Tratamentos: o que costuma ser indicado
Na maioria dos casos, o tratamento da dor nas costas é conservador (não cirúrgico) e inclui uma combinação de medidas:
- Medicamentos analgésicos e anti-inflamatórios, prescritos pelo médico, para controle da dor e da inflamação.
- Fisioterapia, com recursos para aliviar a dor (calor, gelo, eletroterapia) e, principalmente, exercícios de fortalecimento e alongamento.
- Orientação postural, incluindo ajustes no ambiente de trabalho (ergonomia) e cuidados no dia a dia.
- Atividade física regular, com foco em fortalecimento do “core” (abdome, lombar e quadril) e melhora da mobilidade.
- Medidas complementares, como acupuntura, terapia manual e técnicas de relaxamento, podem ser úteis em alguns pacientes.
Cirurgia é reservada para casos específicos, como hérnias de disco com déficit neurológico importante, estenose de canal vertebral grave ou instabilidade da coluna que não melhora com tratamento conservador.
Prevenção: como reduzir o risco de dor nas costas
Alguns hábitos ajudam a proteger a coluna ao longo da vida:
- Manter peso adequado, reduzindo a sobrecarga sobre a coluna.
- Praticar atividade física regularmente, com fortalecimento de musculatura de tronco e alongamentos.
- Evitar longos períodos sentado; fazer pausas para levantar e alongar a cada 1–2 horas.
- Ajustar cadeira, mesa e monitor no trabalho para manter boa postura (ergonomia).

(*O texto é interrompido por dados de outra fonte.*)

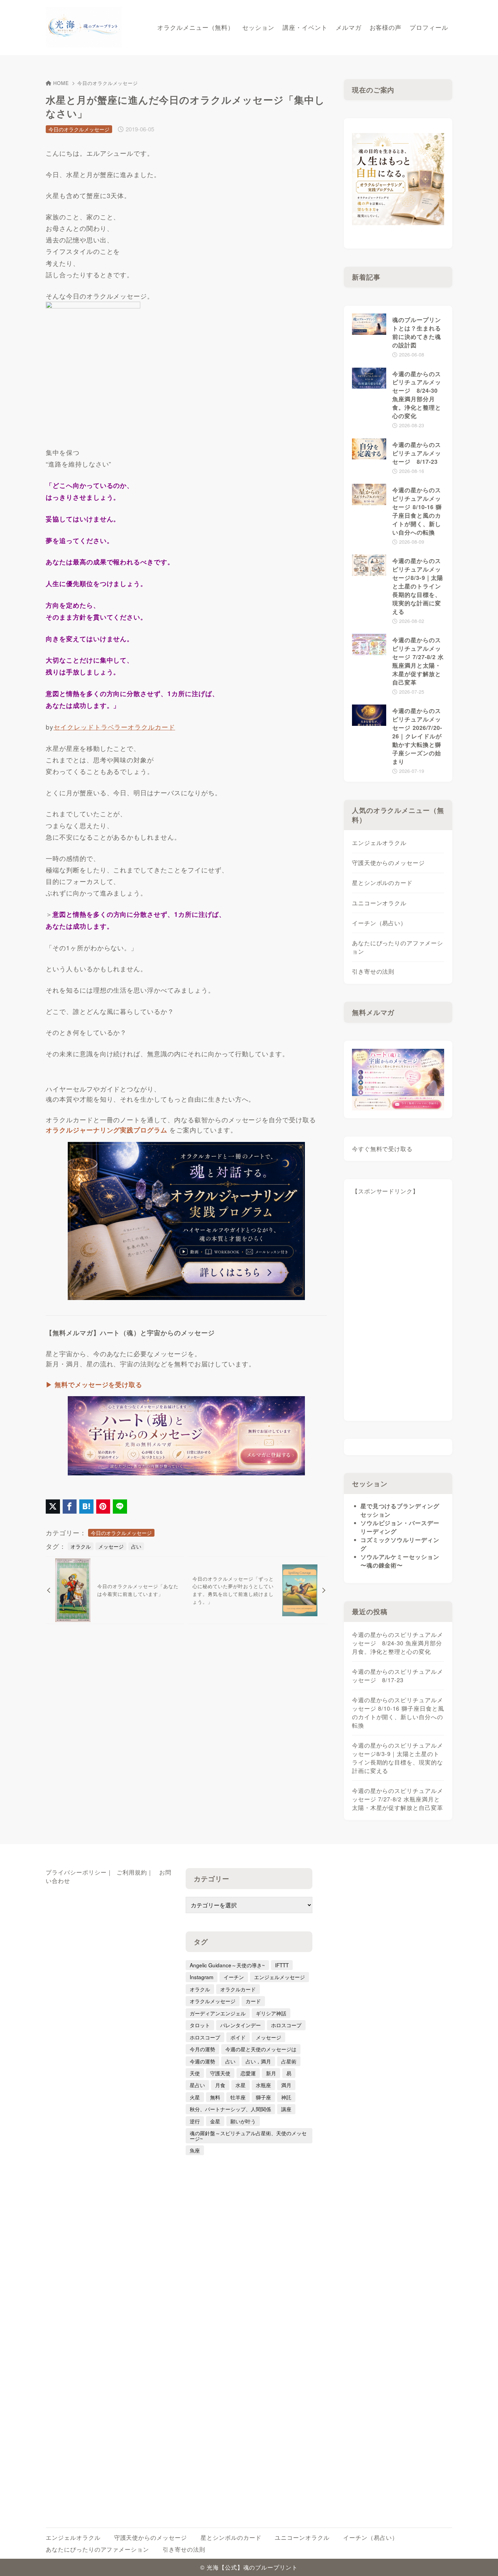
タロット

- Aprender a levantar peso de forma correta, dobrando os joelhos e mantendo a carga próxima ao corpo.
- Cuidar da qualidade do sono, com colchão e travesseiro adequados.
Abordagem multidisciplinar e saúde emocional
Em muitos casos, a melhor abordagem para dor nas costas é multidisciplinar, envolvendo ortopedista, fisioterapeuta, educador físico e, quando necessário, reumatologista e psicólogo. Fatores emocionais, como estresse, ansiedade e depressão, podem aumentar a percepção da dor e favorecer quadros crônicos, motivo pelo qual o cuidado com a saúde mental também é importante.
Programas de “escola de coluna” e reabilitação orientada ajudam o paciente a entender sua condição, ganhar autonomia no autocuidado e reduzir o medo de se movimentar, o que está associado a melhores resultados a longo prazo.
Tendências e novidades no tratamento da dor nas costas
Novas estratégias de reabilitação, como exercícios baseados em evidências, uso de tecnologias de biofeedback e programas digitais de acompanhamento têm sido estudadas para melhorar adesão e resultados em dor lombar. Há também avanços em técnicas minimamente invasivas para casos selecionados de hérnia de disco e estenose de canal, buscando alívio da dor com menor agressão cirúrgica.
Ao mesmo tempo, diretrizes modernas reforçam a importância de evitar exames e cirurgias desnecessárias em quadros inespecíficos, focando em educação, movimento e fortalecimento como pilares do tratamento.
Dor nas costas é comum e, na maioria das vezes, ligada a fatores mecânicos e posturais, com bom prognóstico quando tratada de forma adequada. Conhecer as principais causas e reconhecer os sinais de alerta ajuda a diferenciar situações em que é possível começar com medidas simples daquelas que exigem avaliação médica urgente. Investir em postura, fortalecimento muscular, controle de peso e hábitos saudáveis é uma das melhores formas de proteger sua coluna ao longo da vida.